『大きな鳥にさらわれないよう』川上弘美

投稿者: | 2016年11月13日

『大きな鳥にさらわれないよう』川上弘美

川上弘美さんは、僕が好きな作家の一人だ。『センセイの鞄』で完全に虜になった。何とも言えない味わいがあり、文章も僕好みなのである。だから、いつも新刊はチェックしている作家さんなんだけど、この本は完全にタイトルで惹かれてしまった。

大きな鳥にさらわれないよう』というタイトルには、とても惹かれるものがあった。いろいろと妄想気味に、期待してページを捲った。裏切られてしまった。難し過ぎるからだ。読み始めて、最後まで読めるとは思えなかった。登場人物がコロコロと変わる。連作短編のような形式だけど、話毎に登場人物が大勢出て来る。一度登場したら出て来ないかと思うと、すぐに出て来たりする。
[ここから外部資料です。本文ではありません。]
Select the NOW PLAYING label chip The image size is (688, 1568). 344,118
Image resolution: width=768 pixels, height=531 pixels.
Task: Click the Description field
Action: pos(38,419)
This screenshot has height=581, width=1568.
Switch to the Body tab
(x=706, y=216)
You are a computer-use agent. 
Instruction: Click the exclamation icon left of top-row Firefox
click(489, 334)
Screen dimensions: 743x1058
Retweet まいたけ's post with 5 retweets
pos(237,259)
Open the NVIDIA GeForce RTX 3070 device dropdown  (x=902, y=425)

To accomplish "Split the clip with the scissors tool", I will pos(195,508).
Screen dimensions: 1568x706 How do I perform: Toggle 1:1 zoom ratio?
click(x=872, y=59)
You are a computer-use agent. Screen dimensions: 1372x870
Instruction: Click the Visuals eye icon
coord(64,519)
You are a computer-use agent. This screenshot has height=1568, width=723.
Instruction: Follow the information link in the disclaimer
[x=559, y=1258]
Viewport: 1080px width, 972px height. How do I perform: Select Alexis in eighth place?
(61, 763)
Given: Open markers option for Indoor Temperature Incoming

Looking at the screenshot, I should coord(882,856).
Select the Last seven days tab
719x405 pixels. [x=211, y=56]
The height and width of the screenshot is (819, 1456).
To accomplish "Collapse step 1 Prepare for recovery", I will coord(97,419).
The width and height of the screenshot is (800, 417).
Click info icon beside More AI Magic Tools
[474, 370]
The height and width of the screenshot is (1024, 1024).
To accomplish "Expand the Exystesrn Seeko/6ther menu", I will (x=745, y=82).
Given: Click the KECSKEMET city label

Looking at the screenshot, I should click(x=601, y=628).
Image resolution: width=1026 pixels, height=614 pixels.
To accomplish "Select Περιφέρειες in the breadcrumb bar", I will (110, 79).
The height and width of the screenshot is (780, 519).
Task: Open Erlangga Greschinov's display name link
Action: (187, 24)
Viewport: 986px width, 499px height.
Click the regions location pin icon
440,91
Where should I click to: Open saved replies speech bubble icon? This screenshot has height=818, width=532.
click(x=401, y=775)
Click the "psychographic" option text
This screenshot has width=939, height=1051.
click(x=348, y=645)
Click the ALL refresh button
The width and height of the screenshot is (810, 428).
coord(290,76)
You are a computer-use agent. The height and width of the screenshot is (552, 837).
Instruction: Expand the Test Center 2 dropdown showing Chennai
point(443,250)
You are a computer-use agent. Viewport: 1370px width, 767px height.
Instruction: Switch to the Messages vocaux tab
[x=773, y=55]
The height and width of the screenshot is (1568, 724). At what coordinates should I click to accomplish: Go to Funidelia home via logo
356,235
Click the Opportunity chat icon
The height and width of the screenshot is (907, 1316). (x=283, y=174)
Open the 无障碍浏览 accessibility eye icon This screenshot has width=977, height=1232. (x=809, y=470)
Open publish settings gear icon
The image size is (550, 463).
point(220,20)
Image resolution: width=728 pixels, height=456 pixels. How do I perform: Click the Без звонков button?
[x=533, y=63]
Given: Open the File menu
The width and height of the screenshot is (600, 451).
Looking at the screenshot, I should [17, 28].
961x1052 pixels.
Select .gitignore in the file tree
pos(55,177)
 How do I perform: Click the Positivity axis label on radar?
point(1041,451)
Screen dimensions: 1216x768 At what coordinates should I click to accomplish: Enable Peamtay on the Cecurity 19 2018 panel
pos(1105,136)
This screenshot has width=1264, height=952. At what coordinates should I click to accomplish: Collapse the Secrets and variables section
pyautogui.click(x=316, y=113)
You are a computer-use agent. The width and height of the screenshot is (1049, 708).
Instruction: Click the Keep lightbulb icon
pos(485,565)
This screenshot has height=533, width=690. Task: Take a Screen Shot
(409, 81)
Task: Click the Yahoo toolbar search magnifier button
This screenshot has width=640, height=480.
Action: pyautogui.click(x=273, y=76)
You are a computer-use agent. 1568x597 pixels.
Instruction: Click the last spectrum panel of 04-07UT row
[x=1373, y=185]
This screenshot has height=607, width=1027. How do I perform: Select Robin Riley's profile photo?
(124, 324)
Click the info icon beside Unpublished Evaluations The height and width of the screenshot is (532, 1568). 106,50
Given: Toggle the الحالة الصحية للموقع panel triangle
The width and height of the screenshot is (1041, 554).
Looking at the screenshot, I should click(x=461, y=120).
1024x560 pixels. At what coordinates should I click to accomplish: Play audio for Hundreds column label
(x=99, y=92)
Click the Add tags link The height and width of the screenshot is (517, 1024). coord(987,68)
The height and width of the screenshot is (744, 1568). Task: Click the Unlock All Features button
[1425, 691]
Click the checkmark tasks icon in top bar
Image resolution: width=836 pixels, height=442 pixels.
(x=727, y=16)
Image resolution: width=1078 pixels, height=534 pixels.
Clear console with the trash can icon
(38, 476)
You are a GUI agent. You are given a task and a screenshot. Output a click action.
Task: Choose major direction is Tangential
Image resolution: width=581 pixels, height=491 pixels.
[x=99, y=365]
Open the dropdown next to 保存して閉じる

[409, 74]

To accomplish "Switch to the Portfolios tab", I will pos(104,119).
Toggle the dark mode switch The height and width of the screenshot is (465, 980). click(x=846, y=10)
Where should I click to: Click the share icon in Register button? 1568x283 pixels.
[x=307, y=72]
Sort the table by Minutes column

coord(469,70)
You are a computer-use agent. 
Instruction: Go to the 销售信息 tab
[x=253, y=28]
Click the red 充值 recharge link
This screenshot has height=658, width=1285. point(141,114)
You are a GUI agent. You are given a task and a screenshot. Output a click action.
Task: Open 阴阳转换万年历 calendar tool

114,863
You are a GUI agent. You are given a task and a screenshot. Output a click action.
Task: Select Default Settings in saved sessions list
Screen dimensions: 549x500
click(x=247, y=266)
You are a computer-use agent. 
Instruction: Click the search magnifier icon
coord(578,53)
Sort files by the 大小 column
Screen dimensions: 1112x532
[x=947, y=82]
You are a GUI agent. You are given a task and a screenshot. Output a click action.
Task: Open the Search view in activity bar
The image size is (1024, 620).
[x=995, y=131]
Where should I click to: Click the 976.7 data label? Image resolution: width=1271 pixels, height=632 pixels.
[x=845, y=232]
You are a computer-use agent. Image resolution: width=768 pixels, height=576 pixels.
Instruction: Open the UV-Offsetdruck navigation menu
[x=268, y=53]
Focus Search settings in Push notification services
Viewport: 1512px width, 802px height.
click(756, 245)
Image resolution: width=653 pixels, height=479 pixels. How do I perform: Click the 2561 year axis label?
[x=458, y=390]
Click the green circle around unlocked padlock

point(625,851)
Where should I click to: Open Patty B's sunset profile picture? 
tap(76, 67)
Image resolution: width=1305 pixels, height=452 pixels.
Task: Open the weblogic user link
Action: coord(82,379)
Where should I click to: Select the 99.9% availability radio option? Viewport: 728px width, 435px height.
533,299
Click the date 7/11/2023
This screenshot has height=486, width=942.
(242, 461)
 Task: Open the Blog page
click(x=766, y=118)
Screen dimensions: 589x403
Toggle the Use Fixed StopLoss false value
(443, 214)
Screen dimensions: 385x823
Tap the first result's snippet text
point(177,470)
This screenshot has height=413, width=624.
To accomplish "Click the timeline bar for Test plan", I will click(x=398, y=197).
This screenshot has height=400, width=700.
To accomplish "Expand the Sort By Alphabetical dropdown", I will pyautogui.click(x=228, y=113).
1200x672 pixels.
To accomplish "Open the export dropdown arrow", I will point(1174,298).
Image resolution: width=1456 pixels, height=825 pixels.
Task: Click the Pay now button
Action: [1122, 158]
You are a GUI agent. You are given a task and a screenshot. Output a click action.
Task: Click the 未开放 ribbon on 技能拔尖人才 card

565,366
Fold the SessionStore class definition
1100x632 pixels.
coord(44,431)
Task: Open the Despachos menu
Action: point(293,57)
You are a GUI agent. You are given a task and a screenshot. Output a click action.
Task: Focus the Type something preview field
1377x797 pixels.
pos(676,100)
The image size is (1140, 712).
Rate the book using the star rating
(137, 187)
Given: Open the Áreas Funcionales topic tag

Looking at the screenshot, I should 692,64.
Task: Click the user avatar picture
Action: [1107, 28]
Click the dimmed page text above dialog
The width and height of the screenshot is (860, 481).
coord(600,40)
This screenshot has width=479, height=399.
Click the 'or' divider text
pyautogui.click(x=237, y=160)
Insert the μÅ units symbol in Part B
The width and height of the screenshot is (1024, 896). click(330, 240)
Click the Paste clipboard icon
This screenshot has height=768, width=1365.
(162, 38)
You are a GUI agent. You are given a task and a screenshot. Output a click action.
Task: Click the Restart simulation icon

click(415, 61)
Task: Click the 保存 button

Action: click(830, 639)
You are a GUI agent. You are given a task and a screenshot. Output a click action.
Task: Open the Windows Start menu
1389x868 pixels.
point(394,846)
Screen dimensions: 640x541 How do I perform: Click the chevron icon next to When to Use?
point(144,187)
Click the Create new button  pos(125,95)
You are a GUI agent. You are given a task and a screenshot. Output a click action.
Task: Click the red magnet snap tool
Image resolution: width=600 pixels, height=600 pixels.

僕が弱いのは、登場人物が沢山出てきて、なおかつその一人一人が覚えにくい名前だったりする話だ。ひどいことに、数字だけの名前が登場したり、聖書に出てくる名前だったりして、日本人の名前じゃなかったりすることもマイナスだった。それでも、最後まで読めたのは、やはり川上弘美さんが書く文章だからだと思う。この作品で懲りてしまって、もう二度と読まないなんて思わないところも、何か違っていたんだろうと思った。

この小説を読むことによって、読書意欲は高まった気がするけれど、それはそれでとても良いことだと思う。

さて、この物語は人類の滅亡を描いている。未来の話だ。AIという今旬な技術により変貌して行く人類社会が描かれていると言って良い。SFかと言うと、そうじゃないと思う。未来なのにSFではないから、難解な物語になってしまう。SF純文学と言っても良いかも知れない。何とこんな物語も書く人だったか、というのがますます川上弘美さんの小説を読みたくなった理由だ。